La novela es una tragedia entre dos fuerzas muy claras y muy distintas, tal vez las más distintas: la luz y la oscuridad, el bien y el mal, el amor y el odio, la felicidad y la desgracia, la vida y la muerte. Como una vuelta al principio de los afectos (Dios creando la luz entre la oscuridad absoluta), la novela revela los espacios grises, las fusiones y los saltos histéricos entre la luz y la oscuridad de ese individuo novelesco lanzado al mundo como un títere de fuerzas superiores, un huérfano absoluto. La misma forma de la novela (fragmentos que saltan de un lado a otro) trata de ensartar una narración entre realidades totalmente antagónicas, fiel reflejo de la ácida situación colombiana. Es decir, de esa Colombia al filo del abismo, sosteniéndose como una fiesta en medio de una balacera.

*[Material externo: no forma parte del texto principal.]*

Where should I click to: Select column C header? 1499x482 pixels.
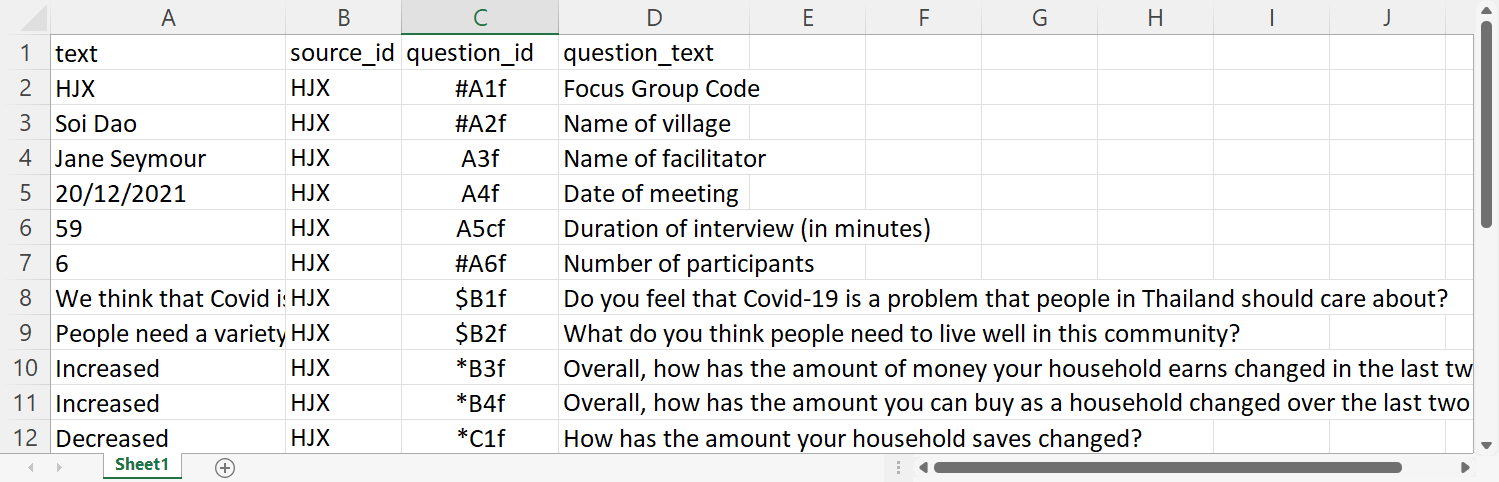480,17
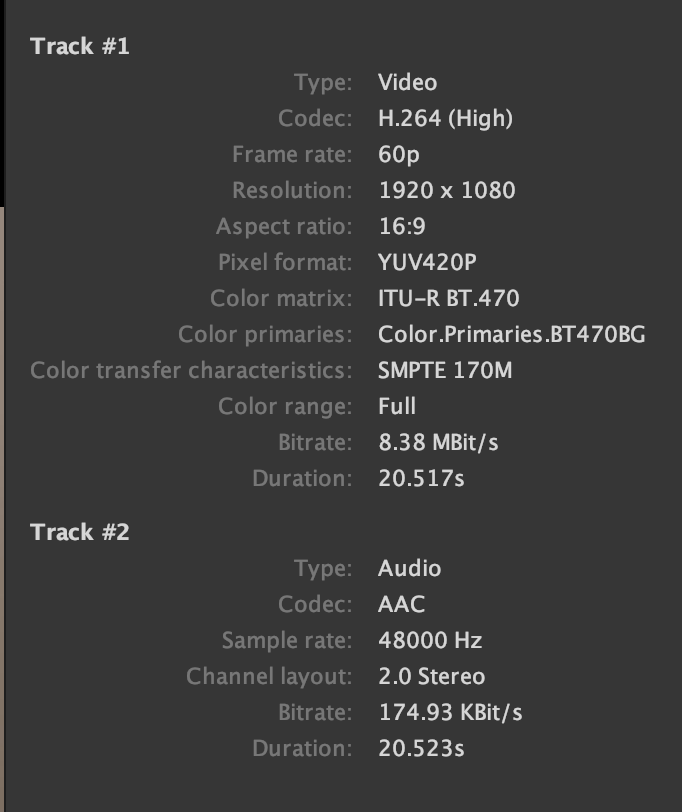This screenshot has width=682, height=812.
Task: Click the SMPTE 170M transfer value
Action: tap(445, 370)
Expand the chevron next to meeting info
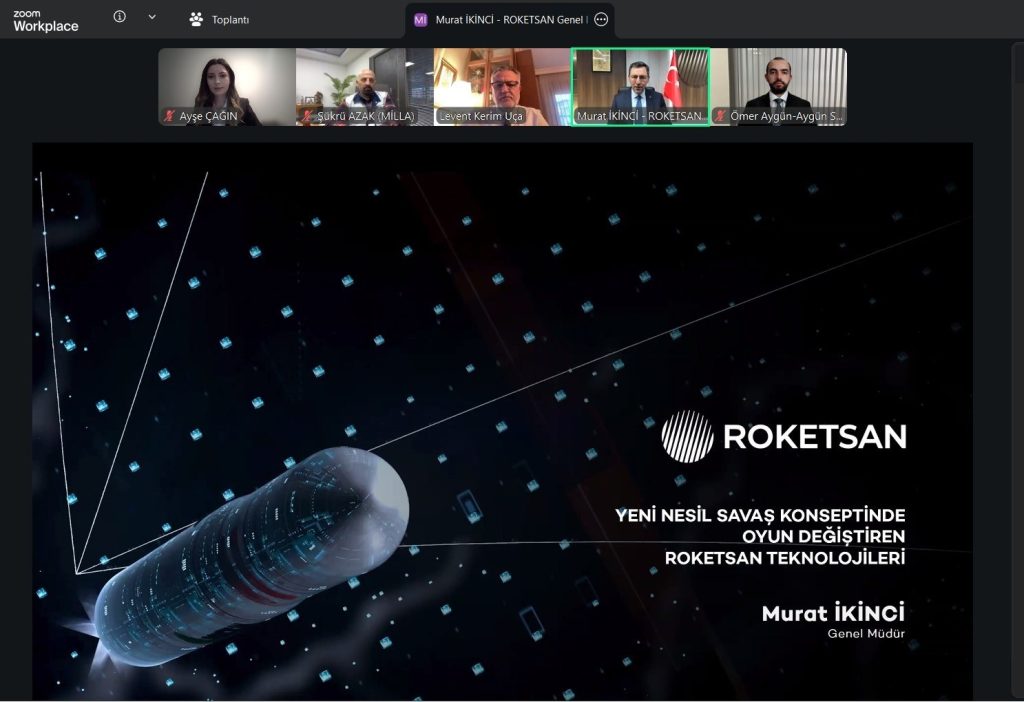 152,17
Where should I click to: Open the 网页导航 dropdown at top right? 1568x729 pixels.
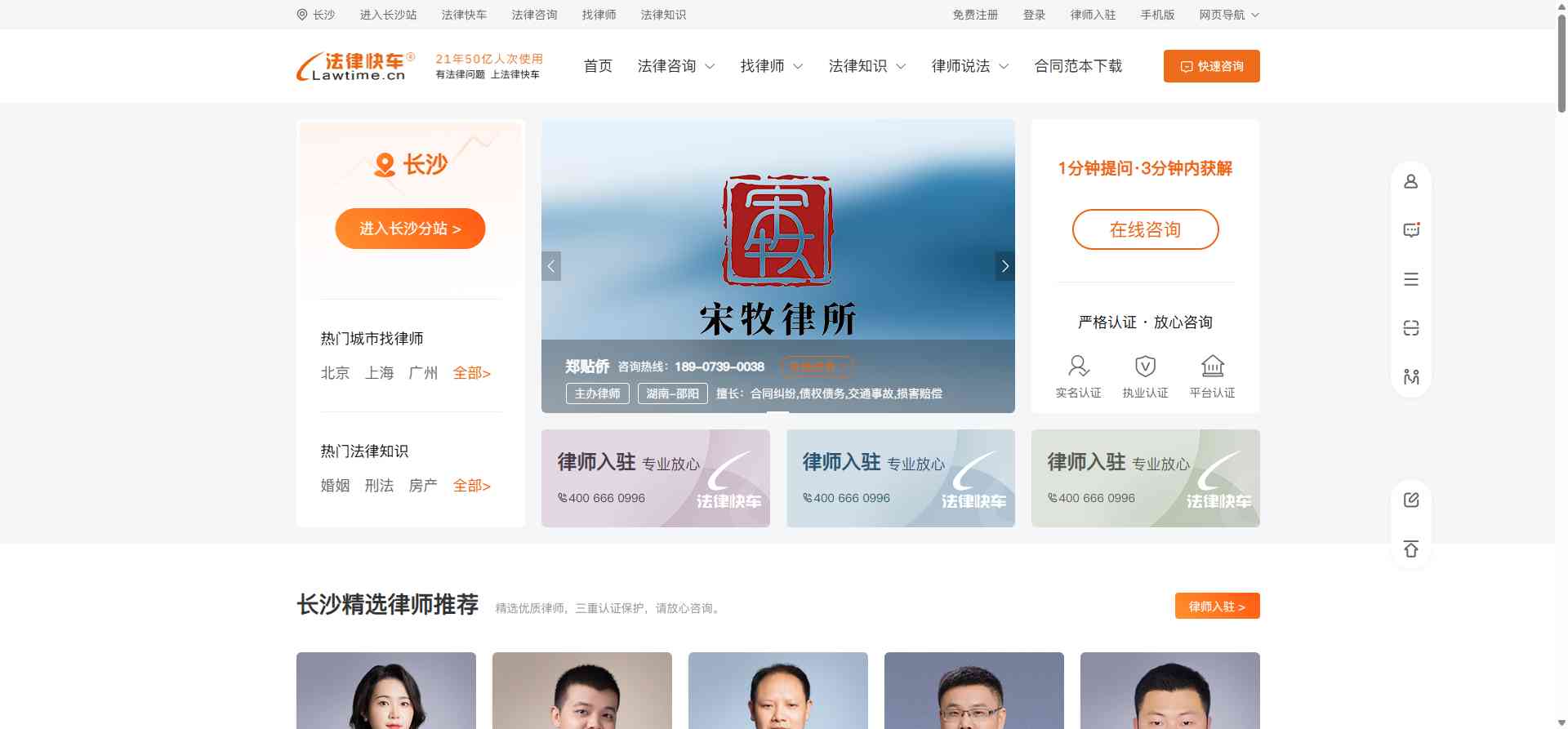pos(1229,15)
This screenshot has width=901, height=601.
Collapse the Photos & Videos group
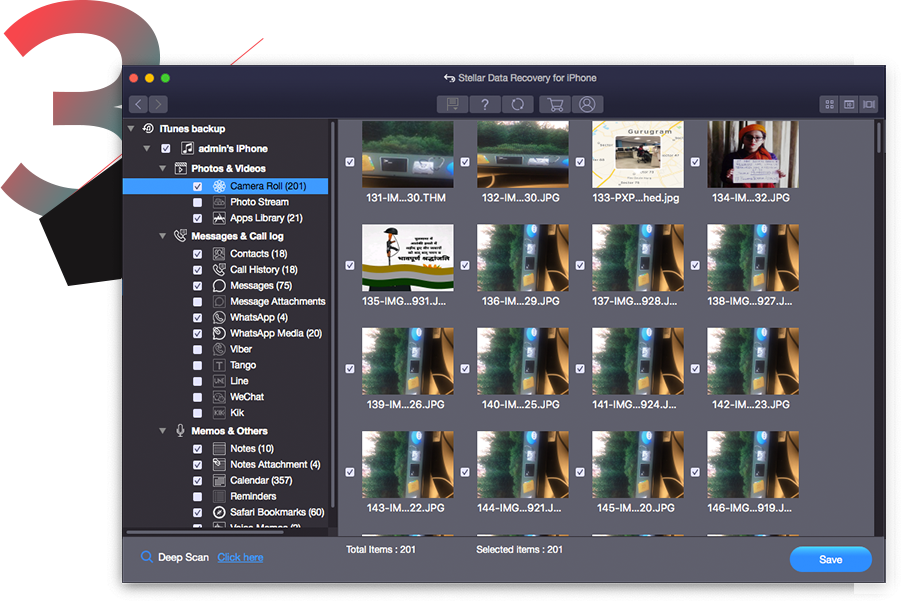pyautogui.click(x=163, y=168)
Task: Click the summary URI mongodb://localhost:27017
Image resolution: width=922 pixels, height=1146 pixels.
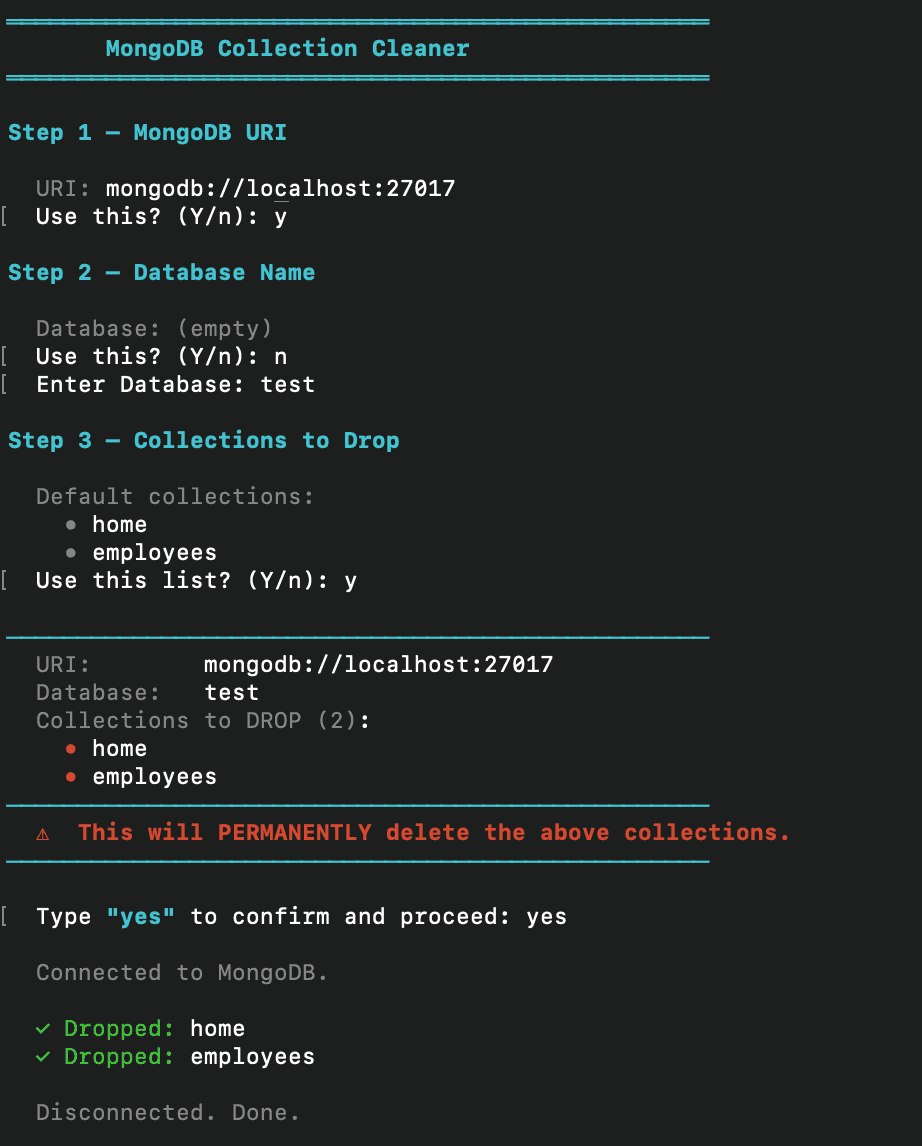Action: point(378,664)
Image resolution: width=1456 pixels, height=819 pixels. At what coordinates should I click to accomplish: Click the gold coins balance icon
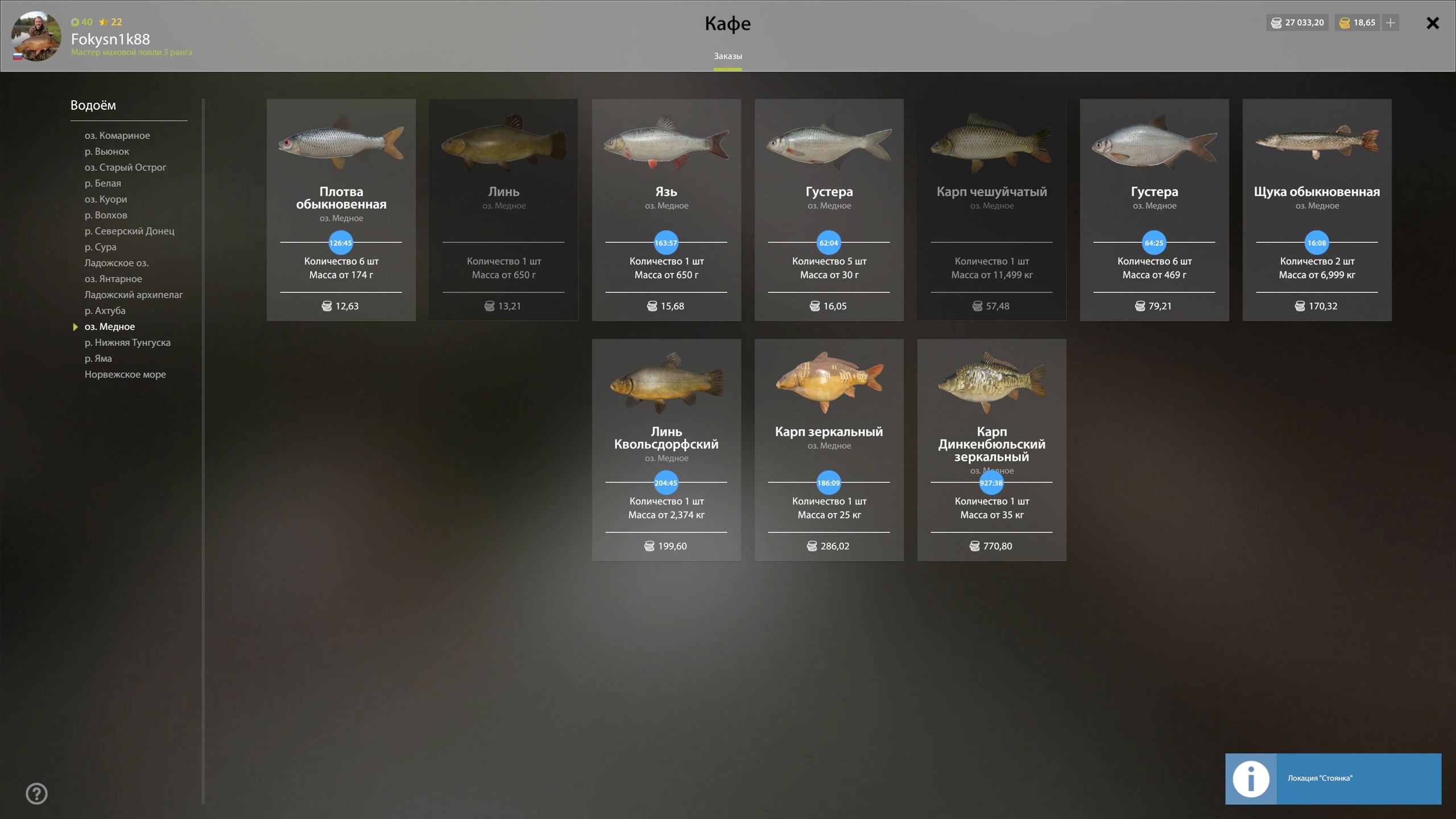pos(1345,23)
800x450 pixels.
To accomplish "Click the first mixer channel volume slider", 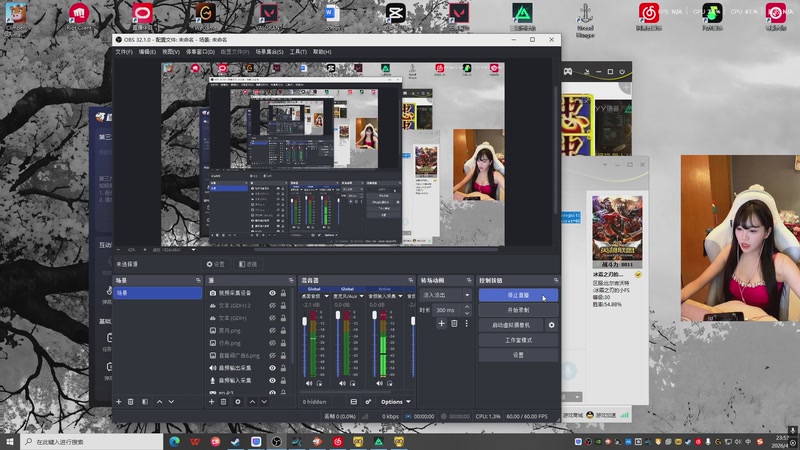I will (x=304, y=340).
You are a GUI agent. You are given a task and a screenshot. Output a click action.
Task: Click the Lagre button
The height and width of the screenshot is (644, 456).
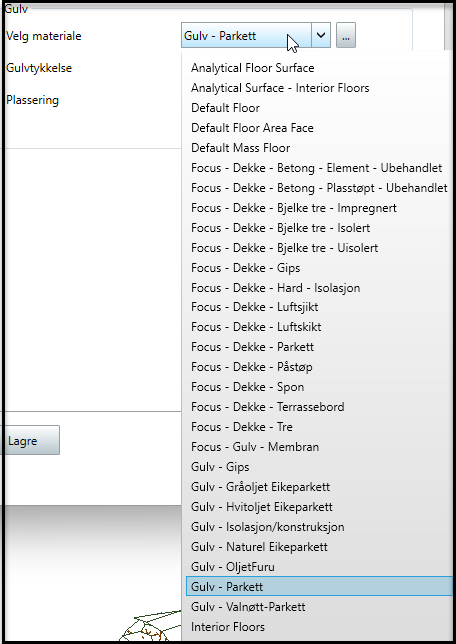coord(30,440)
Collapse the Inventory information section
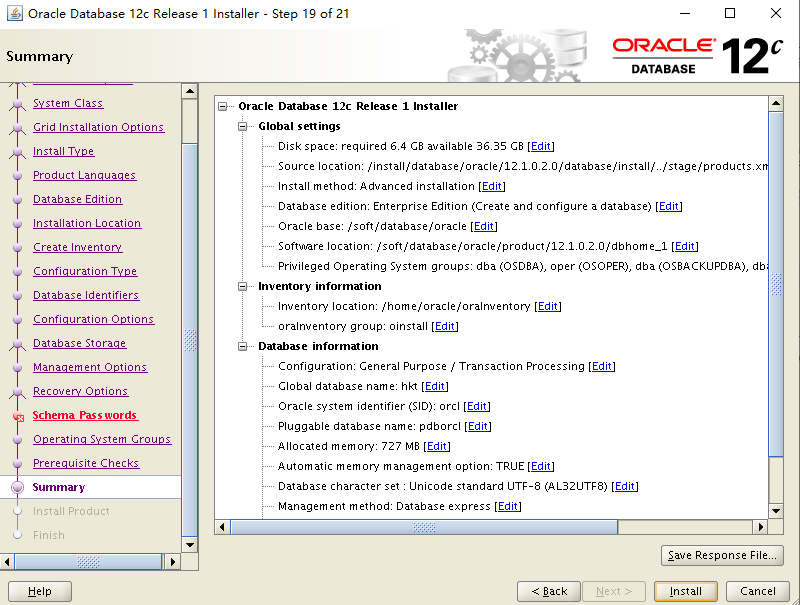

Los nombres caricaturescos de la novela (Peligroso, Los Tres Peluquines, Ramón-Ramona, entre otros) son máscaras que esconden lo que parece ser una crónica muy personal del autor, pero que en su plasticidad innegable permanece en el más claro terreno de lo ficticio. La novela narra la vida miserable de un hijo y su padre, de las acrobacias de los dos personajes para mantenerse a flote en una sociedad que los ha arrinconado en las tinieblas. Trata del amor y la tristeza de unas existencias al filo del hambre, de la podredumbre extrema. Así mismo se trata de los laberintos de la sexualidad del hijo, una sexualidad ahogada en la insensibilidad del espacio virtual, una sexualidad bañada de violencia y de anestesia, una sexualidad con carencia de comunión, la sexualidad de los solitarios.

Las descripciones homoeróticas podrían ser consideradas como las primeras desde hace muchos años en las que la narración no tiene pelos en la lengua, se aleja de la mojigatería ya clásica al momento de abordar estos temas, no le teme a la verdad, es decir, finalmente una narración no homofóbica.

Por otro lado la violencia colombiana no se escapa esta vez tampoco de jugar un papel importante en la novela. Las terroríficas descripciones de una matanza paramilitar (por sus claras motivaciones homofóbicas y su característica sevicia) vienen a converger con las imágenes sexuales. El empalado se vuelve el penetrado, la violencia se infiltra en la cotidianidad, hasta en la sexualidad. Entonces la religión aparece como puente, ese momento en el que la trascendencia, el sexo, la violencia y el sacrificio comulgan. La novela de Caputo conecta de forma extraordinaria distintísimos ámbitos en un contexto ficticio, una ciudad utópica y desagradable en la que parece reflejarse una Colombia sumida en la tristeza profunda, un mundo absolutamente huérfano.

Al final está el epitafio, la dedicatoria que abre nuevos caminos interpretativos, un vínculo parásito con la realidad que hace de la novela una mucho más enigmática de lo que de por sí es. La lectura de la novela es electrizante, su belleza es extraña, en suma se trata de una gran novela queer colombiana.